Start of INFORMATION SUPPLIED

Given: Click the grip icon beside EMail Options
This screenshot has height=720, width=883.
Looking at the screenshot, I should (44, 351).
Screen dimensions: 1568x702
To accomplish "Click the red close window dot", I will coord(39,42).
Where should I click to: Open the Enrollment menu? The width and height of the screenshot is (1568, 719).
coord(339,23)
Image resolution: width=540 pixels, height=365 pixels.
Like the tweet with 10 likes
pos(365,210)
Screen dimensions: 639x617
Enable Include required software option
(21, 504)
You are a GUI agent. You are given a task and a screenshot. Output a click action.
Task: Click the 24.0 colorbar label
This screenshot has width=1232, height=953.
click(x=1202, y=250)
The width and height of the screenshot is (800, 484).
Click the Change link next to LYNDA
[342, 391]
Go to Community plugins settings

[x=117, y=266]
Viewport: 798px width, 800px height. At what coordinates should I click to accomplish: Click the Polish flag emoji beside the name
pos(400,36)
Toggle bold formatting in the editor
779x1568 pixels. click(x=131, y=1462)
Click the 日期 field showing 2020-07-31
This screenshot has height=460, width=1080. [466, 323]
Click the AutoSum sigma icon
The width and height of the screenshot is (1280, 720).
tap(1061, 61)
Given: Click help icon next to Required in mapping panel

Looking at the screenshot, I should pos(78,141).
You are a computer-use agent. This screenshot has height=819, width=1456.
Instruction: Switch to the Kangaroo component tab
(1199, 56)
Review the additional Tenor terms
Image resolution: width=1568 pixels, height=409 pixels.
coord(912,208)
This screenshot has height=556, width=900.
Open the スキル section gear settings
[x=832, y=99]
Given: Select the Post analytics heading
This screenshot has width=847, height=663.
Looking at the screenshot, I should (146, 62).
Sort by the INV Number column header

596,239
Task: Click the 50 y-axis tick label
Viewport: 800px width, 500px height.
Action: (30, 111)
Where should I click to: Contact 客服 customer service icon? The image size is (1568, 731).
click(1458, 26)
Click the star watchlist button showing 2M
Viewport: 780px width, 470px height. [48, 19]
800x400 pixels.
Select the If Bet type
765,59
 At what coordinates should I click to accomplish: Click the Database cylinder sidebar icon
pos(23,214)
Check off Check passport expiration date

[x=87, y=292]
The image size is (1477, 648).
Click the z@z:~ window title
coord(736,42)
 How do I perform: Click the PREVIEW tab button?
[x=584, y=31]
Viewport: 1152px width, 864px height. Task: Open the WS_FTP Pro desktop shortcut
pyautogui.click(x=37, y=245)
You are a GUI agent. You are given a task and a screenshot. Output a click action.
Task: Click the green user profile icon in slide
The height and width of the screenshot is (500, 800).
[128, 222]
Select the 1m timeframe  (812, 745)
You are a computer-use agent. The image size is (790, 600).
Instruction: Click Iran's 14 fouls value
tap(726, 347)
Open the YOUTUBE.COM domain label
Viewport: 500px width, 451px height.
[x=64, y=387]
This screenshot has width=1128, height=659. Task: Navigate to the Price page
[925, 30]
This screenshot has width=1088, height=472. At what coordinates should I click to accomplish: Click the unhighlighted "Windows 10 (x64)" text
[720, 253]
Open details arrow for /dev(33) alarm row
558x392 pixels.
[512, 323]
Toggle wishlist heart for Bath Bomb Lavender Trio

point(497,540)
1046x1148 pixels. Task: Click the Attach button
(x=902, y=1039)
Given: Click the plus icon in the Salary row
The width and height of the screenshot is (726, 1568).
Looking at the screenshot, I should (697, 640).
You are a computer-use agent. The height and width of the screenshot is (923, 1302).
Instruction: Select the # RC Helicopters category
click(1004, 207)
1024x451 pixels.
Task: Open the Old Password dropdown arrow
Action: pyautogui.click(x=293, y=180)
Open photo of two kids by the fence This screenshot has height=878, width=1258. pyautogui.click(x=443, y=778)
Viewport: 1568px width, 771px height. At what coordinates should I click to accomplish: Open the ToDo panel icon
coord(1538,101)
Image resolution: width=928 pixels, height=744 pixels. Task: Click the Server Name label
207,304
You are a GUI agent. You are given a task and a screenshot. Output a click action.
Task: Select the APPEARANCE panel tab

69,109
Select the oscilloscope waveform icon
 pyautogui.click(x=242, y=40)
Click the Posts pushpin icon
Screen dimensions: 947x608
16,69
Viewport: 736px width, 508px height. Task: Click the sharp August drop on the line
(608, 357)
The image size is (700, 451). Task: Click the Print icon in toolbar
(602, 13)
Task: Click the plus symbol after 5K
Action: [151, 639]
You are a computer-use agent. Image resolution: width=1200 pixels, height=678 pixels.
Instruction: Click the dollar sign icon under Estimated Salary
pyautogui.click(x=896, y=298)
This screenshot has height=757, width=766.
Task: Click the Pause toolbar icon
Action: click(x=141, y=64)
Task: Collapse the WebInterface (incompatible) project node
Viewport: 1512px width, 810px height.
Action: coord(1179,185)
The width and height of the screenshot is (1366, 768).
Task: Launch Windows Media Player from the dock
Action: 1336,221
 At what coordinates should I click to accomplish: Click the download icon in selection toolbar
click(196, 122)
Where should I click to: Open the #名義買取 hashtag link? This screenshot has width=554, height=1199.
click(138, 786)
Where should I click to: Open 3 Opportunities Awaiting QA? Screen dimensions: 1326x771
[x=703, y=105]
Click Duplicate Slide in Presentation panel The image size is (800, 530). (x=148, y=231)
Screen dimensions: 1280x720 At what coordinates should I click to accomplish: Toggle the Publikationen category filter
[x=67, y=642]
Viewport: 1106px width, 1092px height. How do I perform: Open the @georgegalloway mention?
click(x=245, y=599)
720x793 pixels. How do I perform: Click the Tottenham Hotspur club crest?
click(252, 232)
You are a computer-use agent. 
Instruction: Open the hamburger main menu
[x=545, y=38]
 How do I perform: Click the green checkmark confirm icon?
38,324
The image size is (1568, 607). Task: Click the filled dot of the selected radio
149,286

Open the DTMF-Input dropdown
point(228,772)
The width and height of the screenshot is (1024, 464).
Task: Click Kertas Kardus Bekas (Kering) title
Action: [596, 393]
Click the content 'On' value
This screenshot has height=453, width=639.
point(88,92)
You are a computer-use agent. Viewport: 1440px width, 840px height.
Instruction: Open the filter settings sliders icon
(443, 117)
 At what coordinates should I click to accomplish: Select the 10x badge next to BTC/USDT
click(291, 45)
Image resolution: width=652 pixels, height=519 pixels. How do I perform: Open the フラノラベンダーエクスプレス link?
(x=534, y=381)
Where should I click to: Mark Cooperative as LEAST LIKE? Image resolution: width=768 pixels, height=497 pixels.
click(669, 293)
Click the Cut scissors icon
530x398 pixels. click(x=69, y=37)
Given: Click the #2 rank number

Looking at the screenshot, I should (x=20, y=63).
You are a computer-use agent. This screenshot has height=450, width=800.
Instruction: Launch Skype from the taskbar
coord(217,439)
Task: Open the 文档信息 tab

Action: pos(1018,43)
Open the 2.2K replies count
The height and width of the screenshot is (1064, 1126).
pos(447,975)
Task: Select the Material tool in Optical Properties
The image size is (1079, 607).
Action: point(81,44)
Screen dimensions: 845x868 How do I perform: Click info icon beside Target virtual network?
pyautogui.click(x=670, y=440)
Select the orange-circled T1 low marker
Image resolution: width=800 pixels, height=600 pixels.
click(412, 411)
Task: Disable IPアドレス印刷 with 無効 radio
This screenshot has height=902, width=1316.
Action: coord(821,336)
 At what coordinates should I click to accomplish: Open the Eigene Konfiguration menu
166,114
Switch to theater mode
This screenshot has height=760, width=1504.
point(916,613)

End of INFORMATION SUPPLIED

Lines from the one containing "You are a computer-use agent. Viewport: 1440px" through the final line of the entries are the only ones to print, and each must match exactly.

__WORKED SOLUTION__.
You are a computer-use agent. Viewport: 1440px width, 840px height.
Instruction: Open the filter settings sliders icon
(443, 117)
 At what coordinates should I click to accomplish: Select the 10x badge next to BTC/USDT
click(291, 45)
Image resolution: width=652 pixels, height=519 pixels. How do I perform: Open the フラノラベンダーエクスプレス link?
(x=534, y=381)
Where should I click to: Mark Cooperative as LEAST LIKE? Image resolution: width=768 pixels, height=497 pixels.
click(669, 293)
Click the Cut scissors icon
530x398 pixels. click(x=69, y=37)
Given: Click the #2 rank number

Looking at the screenshot, I should (x=20, y=63).
You are a computer-use agent. This screenshot has height=450, width=800.
Instruction: Launch Skype from the taskbar
coord(217,439)
Task: Open the 文档信息 tab

Action: pos(1018,43)
Open the 2.2K replies count
The height and width of the screenshot is (1064, 1126).
pos(447,975)
Task: Select the Material tool in Optical Properties
The image size is (1079, 607).
Action: point(81,44)
Screen dimensions: 845x868 How do I perform: Click info icon beside Target virtual network?
pyautogui.click(x=670, y=440)
Select the orange-circled T1 low marker
Image resolution: width=800 pixels, height=600 pixels.
click(412, 411)
Task: Disable IPアドレス印刷 with 無効 radio
This screenshot has height=902, width=1316.
Action: coord(821,336)
 At what coordinates should I click to accomplish: Open the Eigene Konfiguration menu
166,114
Switch to theater mode
This screenshot has height=760, width=1504.
point(916,613)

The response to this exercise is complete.